→ **TASK ITEM**
Find the word "computer" in the records below. List each line containing it.

§

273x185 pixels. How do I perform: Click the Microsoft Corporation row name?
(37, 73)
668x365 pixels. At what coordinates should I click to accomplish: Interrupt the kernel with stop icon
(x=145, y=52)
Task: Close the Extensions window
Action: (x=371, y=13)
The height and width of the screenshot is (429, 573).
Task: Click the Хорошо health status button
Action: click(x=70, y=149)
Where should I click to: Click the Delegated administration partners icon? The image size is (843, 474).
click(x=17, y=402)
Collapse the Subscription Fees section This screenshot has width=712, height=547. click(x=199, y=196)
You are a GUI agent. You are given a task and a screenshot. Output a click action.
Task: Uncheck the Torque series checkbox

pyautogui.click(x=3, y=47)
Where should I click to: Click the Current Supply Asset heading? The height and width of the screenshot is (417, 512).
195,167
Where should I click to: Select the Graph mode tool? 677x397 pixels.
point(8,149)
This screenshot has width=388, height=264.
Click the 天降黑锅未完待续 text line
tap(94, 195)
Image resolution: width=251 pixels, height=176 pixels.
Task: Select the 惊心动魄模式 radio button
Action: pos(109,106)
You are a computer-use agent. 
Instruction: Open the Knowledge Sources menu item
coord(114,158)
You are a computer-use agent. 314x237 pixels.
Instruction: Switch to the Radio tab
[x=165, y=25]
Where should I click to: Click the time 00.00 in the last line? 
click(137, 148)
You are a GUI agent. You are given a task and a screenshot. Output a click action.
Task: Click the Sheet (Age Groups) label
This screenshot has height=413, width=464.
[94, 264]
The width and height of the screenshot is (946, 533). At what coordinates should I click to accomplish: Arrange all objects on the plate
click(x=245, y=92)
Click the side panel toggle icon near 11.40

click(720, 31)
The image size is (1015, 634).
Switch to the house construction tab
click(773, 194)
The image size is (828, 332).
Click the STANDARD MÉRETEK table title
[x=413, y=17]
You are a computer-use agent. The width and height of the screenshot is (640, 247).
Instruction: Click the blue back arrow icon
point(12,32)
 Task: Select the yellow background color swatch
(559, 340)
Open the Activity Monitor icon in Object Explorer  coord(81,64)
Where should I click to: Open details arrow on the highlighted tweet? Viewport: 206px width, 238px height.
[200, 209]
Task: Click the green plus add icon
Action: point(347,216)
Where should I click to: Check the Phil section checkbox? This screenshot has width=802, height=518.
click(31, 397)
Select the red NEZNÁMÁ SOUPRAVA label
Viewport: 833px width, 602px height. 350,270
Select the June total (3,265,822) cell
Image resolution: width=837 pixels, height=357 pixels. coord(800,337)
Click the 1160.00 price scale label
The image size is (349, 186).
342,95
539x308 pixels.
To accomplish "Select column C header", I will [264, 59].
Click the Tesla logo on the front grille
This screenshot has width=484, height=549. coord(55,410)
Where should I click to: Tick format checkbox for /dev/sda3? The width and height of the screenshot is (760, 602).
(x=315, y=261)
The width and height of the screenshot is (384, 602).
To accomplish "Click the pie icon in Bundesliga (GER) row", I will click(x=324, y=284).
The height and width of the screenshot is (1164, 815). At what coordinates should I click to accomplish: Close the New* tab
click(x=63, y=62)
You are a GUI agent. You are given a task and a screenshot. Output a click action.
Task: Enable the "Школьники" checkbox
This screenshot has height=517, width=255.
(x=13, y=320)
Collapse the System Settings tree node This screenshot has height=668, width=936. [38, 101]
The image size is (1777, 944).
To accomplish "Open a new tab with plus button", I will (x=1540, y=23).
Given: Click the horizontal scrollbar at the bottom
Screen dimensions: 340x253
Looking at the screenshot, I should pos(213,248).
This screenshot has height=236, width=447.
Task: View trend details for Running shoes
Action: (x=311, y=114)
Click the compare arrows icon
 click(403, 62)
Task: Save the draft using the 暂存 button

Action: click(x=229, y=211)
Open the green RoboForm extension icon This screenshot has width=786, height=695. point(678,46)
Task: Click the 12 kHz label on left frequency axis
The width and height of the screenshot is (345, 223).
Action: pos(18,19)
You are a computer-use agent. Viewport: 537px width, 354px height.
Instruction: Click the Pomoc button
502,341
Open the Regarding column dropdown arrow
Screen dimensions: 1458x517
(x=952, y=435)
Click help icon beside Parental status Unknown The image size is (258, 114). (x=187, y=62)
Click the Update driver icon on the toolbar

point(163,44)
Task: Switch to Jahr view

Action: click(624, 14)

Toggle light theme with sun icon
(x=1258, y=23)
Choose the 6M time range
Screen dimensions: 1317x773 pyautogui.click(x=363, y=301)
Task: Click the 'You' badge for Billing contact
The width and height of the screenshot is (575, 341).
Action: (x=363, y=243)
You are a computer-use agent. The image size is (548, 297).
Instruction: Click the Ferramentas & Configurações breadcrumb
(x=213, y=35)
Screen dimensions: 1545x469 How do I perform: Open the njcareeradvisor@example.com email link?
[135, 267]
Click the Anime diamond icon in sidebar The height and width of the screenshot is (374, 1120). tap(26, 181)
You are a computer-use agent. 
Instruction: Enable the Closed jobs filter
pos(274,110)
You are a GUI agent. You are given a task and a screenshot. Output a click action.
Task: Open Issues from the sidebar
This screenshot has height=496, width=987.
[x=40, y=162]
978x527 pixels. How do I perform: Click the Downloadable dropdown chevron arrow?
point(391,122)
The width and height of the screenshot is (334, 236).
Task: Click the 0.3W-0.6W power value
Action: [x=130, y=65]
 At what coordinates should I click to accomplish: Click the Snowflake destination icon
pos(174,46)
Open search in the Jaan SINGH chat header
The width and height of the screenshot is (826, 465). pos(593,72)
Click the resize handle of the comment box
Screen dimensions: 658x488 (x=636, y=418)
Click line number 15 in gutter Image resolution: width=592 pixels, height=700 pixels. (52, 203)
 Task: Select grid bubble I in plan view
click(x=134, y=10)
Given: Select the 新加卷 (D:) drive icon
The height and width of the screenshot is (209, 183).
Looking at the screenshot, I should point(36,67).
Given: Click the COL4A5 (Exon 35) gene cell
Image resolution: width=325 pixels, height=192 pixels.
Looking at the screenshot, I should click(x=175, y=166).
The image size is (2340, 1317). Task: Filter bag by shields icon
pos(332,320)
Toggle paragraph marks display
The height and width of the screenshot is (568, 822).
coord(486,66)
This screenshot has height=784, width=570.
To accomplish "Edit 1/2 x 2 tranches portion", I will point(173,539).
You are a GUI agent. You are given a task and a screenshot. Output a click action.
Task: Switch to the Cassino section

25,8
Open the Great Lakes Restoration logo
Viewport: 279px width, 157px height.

§

→ **SOLUTION FOR THIS PROBLEM**
You are a computer-use agent. 
You are a computer-use agent. 314x237 pixels.
You are a computer-use agent. The width and height of the screenshot is (640, 247).
You are a computer-use agent. Viewport: 537px width, 354px height.
You are a computer-use agent. The image size is (548, 297).
You are a computer-use agent. 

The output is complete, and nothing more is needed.